Wow, way to spin… I’m currently looking at Brand protection for my company but have crossed BrandShield off the list… Companies hire third parties to handle brand protection because it doesn’t make sense to staff internally.
Funko and other companies don’t want their brand used without their permission.
This wasn’t necessarily showing them in a bad light, it was a fan page, but it appeared like it was an official Funko entity, imitating the Funko Fusion Dev site.
The issue was reported to both Linode and the name provider. Itch took down the page. Linode contacted Itch and closed the case after the response. The name provider ignored Itch’s response and went nuclear… Funko contacted the name provider to clarify and get itch back online.
You have stated multiple times that you have a vested interest in pushing the narrative that Funko isn’t the bad guy but somehow I’m the one that’s not arguing in good faith? Yeah, sure, whatever helps you sleep at night I guess.
Making a fraud claim to a DNS provider and hosting service is the nuclear option. Literally the only thing either of those providers can do is to effectively take the entire site down. They intentionally made a misleading fraud claim instead of a DMCA takedown notice so they could force it through quicker. And you’ve completely ignored the fact that they’re relying on AI to identify these “offending” pages, and the fact that they threatened the owner’s parent. The non-apology statement they made is just icing on the cake.
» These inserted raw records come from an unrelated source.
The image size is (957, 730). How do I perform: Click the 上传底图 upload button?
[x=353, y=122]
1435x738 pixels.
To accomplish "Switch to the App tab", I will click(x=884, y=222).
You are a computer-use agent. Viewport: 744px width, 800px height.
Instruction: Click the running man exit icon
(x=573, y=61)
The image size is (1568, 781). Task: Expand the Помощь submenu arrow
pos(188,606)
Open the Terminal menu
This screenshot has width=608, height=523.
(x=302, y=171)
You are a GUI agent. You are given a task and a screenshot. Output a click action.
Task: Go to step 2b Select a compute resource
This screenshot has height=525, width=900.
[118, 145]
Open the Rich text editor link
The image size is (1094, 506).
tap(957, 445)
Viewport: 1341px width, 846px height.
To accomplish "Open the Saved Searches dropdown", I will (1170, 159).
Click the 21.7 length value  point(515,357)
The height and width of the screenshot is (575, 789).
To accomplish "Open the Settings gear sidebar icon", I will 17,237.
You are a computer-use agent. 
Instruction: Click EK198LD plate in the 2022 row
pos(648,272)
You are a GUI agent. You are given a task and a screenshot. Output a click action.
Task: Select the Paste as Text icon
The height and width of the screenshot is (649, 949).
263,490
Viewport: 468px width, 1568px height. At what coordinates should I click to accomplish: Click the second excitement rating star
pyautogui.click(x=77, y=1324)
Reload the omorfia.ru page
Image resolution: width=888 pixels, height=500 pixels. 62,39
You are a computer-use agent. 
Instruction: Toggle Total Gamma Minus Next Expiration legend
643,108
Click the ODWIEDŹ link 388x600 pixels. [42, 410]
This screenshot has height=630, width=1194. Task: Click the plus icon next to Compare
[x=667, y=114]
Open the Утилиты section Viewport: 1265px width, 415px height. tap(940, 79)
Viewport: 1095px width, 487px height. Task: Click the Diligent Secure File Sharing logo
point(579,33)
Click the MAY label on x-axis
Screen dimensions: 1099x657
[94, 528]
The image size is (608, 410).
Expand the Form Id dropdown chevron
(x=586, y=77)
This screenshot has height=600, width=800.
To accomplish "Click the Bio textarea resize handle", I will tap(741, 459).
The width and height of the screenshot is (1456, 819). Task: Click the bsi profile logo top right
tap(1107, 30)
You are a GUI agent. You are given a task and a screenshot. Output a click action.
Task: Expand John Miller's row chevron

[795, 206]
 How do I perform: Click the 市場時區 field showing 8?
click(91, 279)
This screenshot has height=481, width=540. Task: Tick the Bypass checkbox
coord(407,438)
This is definitely a warning on AI use for decision-making… BrandShield’s AI identified and reported the issue using AI. Apparently IWantMyName also used an automated process to disable the site. Linode had a human in the mix and did the right thing.
Ultimately, this did more damage to the Funko brand, which is the opposite of what you want from a brand protection platform. I’d expect this to ripple through both BrandShield and Funko as to how they handle these cases and which platform they utilize.
We just need more Luigi
Come on, man.
I support reigning in corrupt oligarchs (full asset seizure, 20 years mandatory community service as a live-in junior janitor in a hospice care facility) as much as the next person, but this is stupid.
Uh no, this was annoying but none of the companies involved deny care for sick people which increases their chance to die.